I tried using section 5.4 of an online electromagnetic book which talks about reflection, and transmission of of EM waves. I would estimate wave impedance as $Z=\omega\mu_0r$ which is the equation for near field magnetic source. I determine the intrinsic impedance of the shielding material as $\eta=\sqrt {\frac {j\omega\mu} {\sigma + j\omega\epsilon}}$. I want to try good conductors as well as ferrite so I'm not making any assumptions such as good conductor or loss-less medium.

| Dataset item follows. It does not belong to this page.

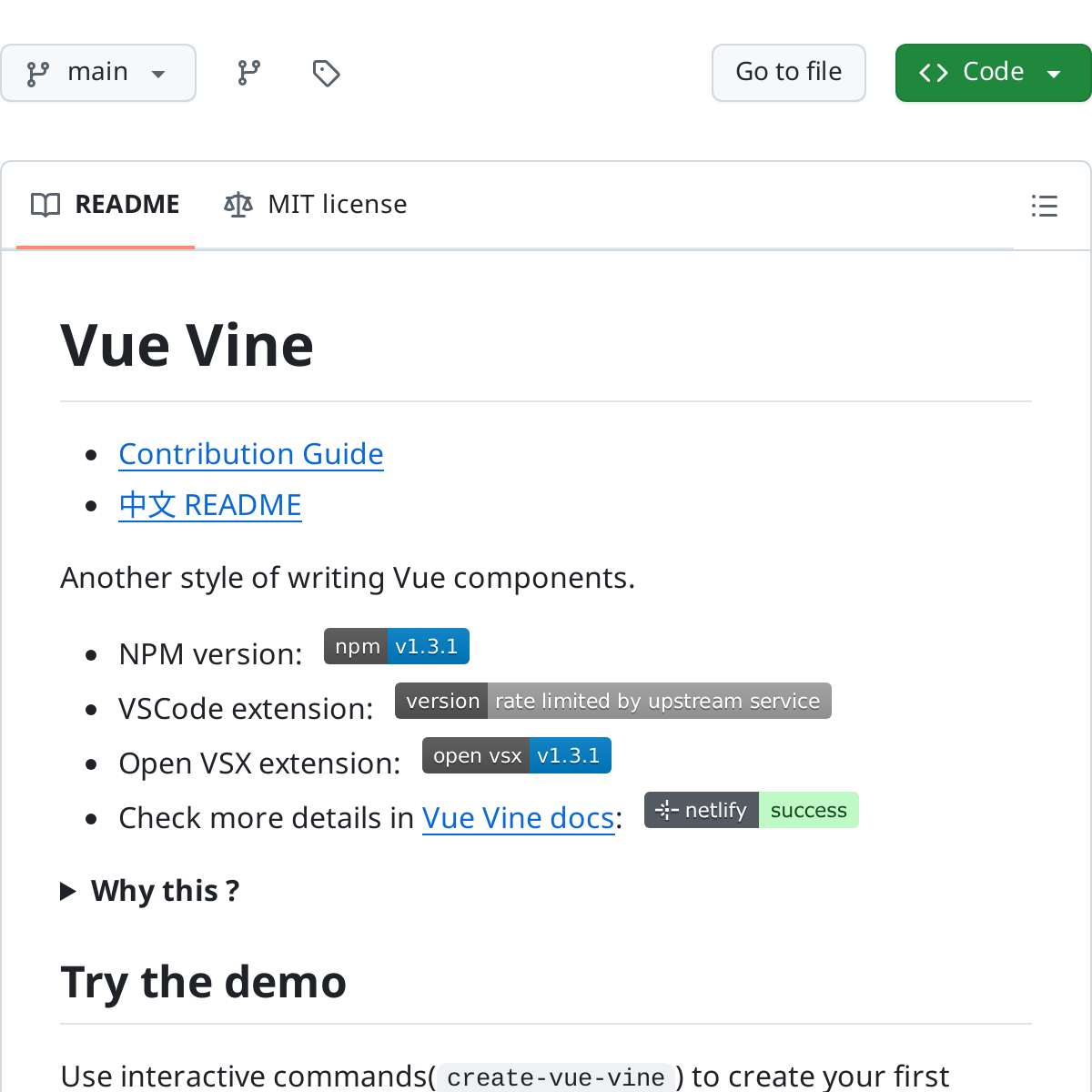Click the Go to file button
Image resolution: width=1092 pixels, height=1092 pixels.
[788, 72]
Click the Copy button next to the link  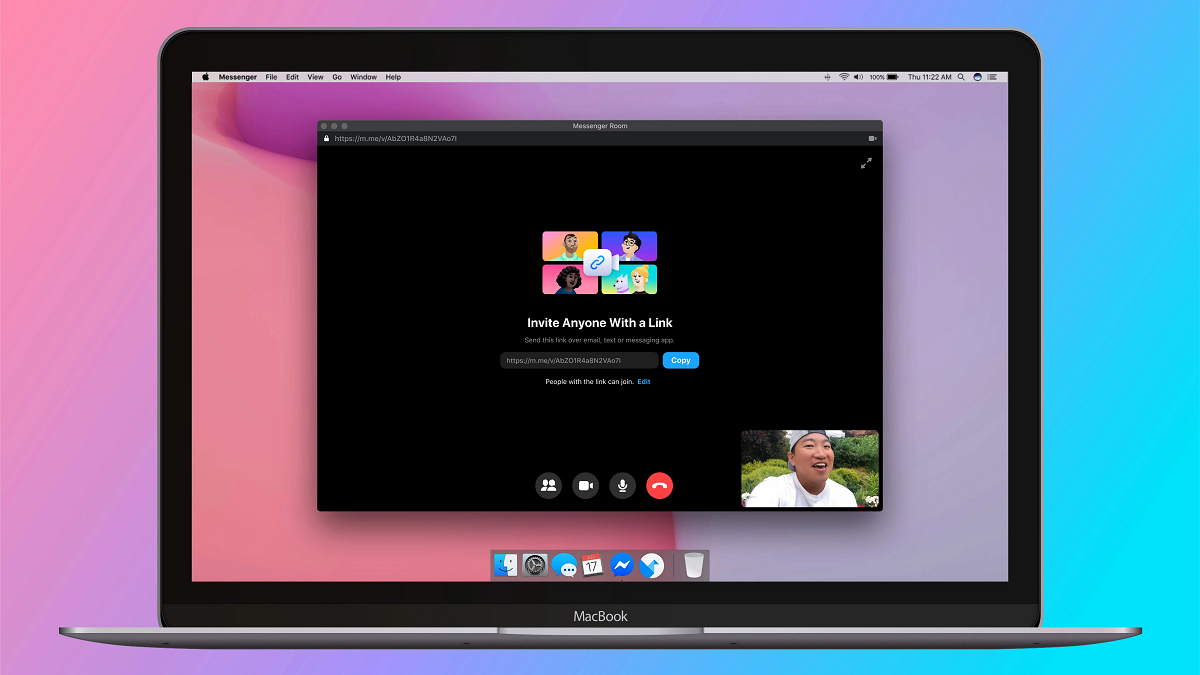[x=680, y=360]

I implemented this but the result was not what I expected. I would expect highest energy reflection with the ferrite because it has low reluctance to magnetic fields and would guide the flux through it and return to source. However, a good conductor (e.g aluminum) had almost 100% energy reflection, but I was expecting the shielding mechanism of conductors would be all energy lost as absorption from eddy currents.
Let me know your thoughts of whether this is a legit model; I can give more info about parameters/equations used if that's helpful.